1. Because of the specificity of energy demands, varied muscle contraction dynamics and general body stress and fatigue, playing and practicing your sport should be a priority when it comes to physical preparation. As they did in the good ole days, you CAN play yourself into shape. It’s “sport-specific” and still true today. That stated, following a sensibly-designed conditioning program can further prepare one for the rigors of competition provided it “fits” with all strength training activities and practice sessions and does not over-stress the body’s recovery systems.
2. Like strength training, a legitimate conditioning activity must A.) create an overload on the (energy) system(s), B.) allow adequate recovery / adaptation time, C.) be progressive relative to the variables of running intensity, volume, distance and bout work / recovery times and D.) be performed on a regular basis.
3. All other factors being equal, running speed can be improved if one A.) gets stronger, B.) stays lean and C.) practices the skills of running fast.
4. Purported “speed drills” that do not replicate exact sprinting body mechanics (same speed, muscle contractions, angles of force output, etc.) may not transfer to improve speed.
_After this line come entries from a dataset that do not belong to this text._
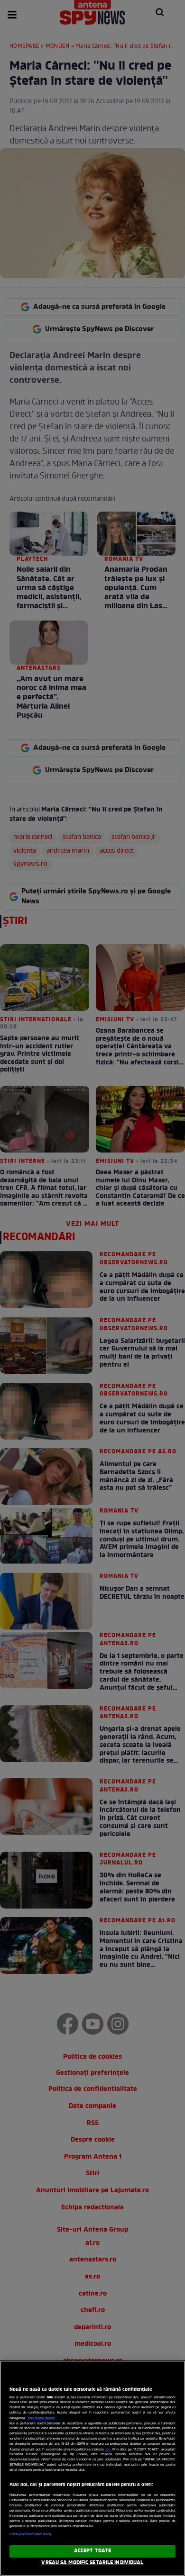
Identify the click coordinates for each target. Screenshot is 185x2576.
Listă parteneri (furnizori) (30, 2534)
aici (108, 2449)
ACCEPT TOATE (92, 2551)
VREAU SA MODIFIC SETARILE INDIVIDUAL (92, 2562)
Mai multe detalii (41, 2418)
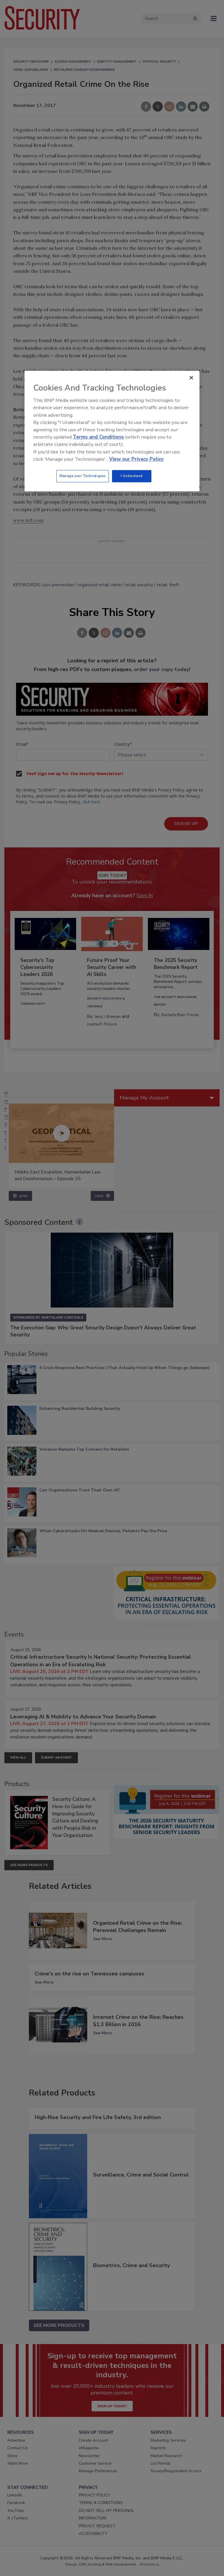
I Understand (132, 476)
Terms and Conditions (98, 437)
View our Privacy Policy (136, 459)
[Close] (191, 377)
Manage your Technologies (83, 476)
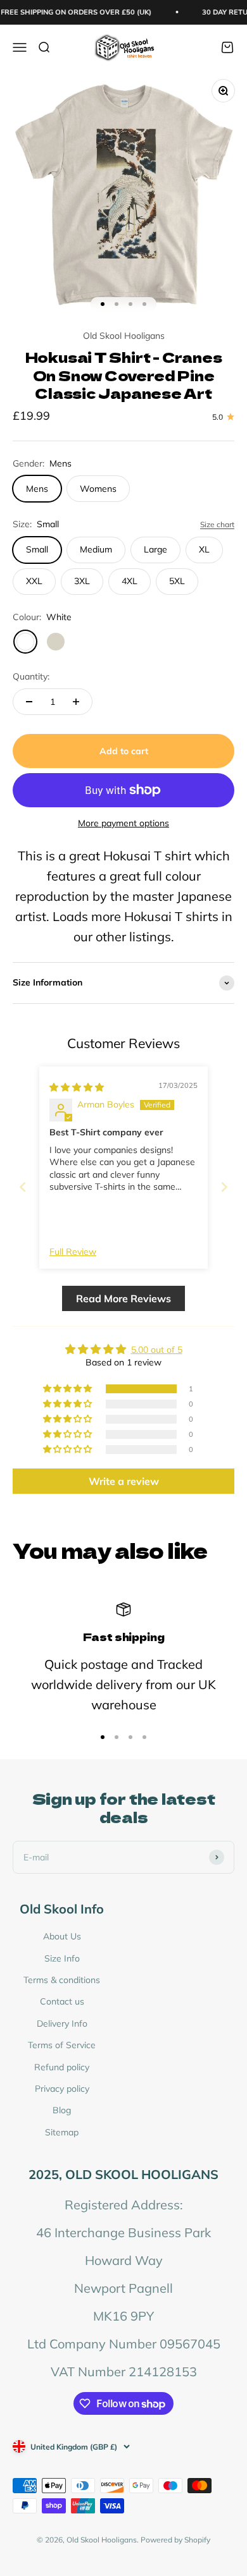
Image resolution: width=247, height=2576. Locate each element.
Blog (62, 2110)
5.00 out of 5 (156, 1349)
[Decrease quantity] (29, 701)
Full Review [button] (72, 1251)
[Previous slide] (23, 1187)
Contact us (62, 2001)
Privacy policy (62, 2088)
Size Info (62, 1958)
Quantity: (31, 676)
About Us (62, 1936)
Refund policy (61, 2067)
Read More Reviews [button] (123, 1298)
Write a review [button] (124, 1481)
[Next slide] (224, 1187)
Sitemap (62, 2132)
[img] (76, 1087)
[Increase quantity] (76, 701)
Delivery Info (62, 2023)
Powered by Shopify (175, 2539)
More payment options (123, 823)
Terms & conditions (61, 1980)
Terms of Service (62, 2045)
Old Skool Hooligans (124, 335)
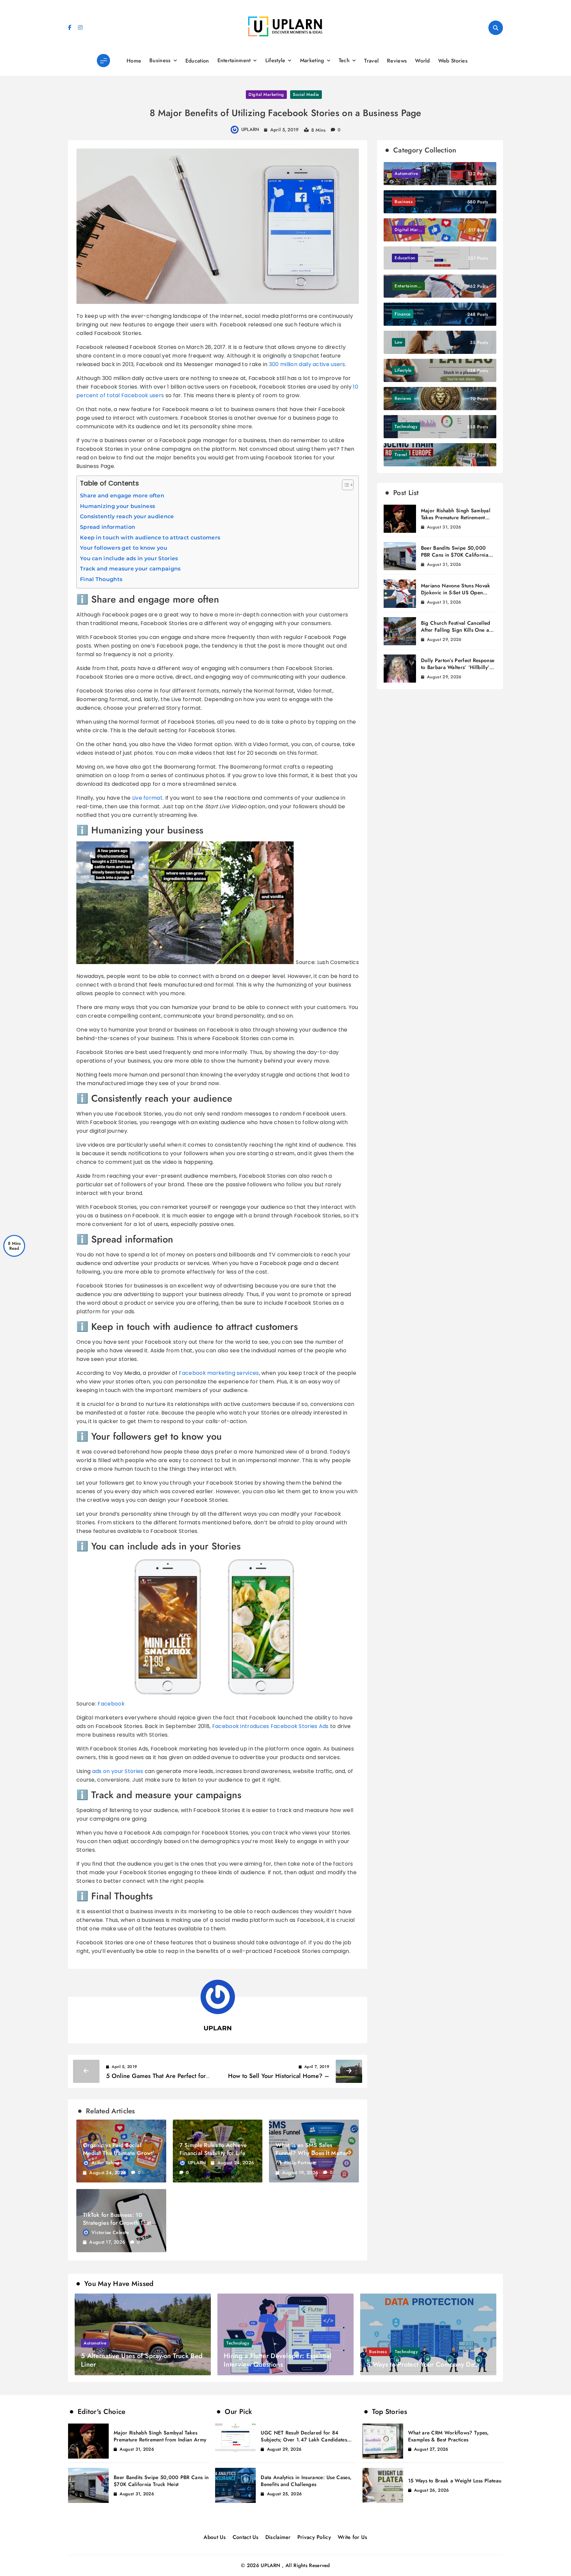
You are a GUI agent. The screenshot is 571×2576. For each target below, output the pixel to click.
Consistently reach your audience (127, 516)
Again, the principle of specificity states that to become proficient in any activity, the activity itself must me practiced exactly. Anything “almost” or “close” is NOT exact. Therefore, general drills such as high knees, skips, bounds, box jumps, or other slower-moving actions (relative to all-out sprinting speed) can be used, but more as a part of a dynamic warm-up routine.
5. Being in good condition is also a part of a sound speed-enhancement program. Simply put, if you’re fatigued you cannot run at your maximum speed potential.
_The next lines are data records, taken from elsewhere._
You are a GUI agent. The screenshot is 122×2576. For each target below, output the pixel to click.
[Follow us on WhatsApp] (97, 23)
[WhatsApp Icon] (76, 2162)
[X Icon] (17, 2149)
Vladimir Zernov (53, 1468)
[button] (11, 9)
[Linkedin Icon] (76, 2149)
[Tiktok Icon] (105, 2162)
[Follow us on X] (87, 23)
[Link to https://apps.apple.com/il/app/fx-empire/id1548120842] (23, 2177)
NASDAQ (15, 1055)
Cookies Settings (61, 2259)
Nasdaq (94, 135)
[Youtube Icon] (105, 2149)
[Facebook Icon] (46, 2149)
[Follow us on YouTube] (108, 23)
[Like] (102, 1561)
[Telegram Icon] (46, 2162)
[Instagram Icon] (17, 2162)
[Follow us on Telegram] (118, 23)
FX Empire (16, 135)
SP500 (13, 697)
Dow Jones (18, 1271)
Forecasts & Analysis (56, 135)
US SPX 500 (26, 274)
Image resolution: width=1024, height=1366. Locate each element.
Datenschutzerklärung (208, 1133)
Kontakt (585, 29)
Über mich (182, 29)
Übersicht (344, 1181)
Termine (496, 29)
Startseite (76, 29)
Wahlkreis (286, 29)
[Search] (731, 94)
6. Straight-line sprinting ability does not correlate to lateral or backward agility or the ability to react and change directions based on game / contest situations.
7. All energy systems – ATP-PC (immediate), Lactic Acid (short term-high power) and Aerobic (long term-lower power) – are activated at the onset of any activity. What determines which system is relied upon the most is the intensity and length of the activity.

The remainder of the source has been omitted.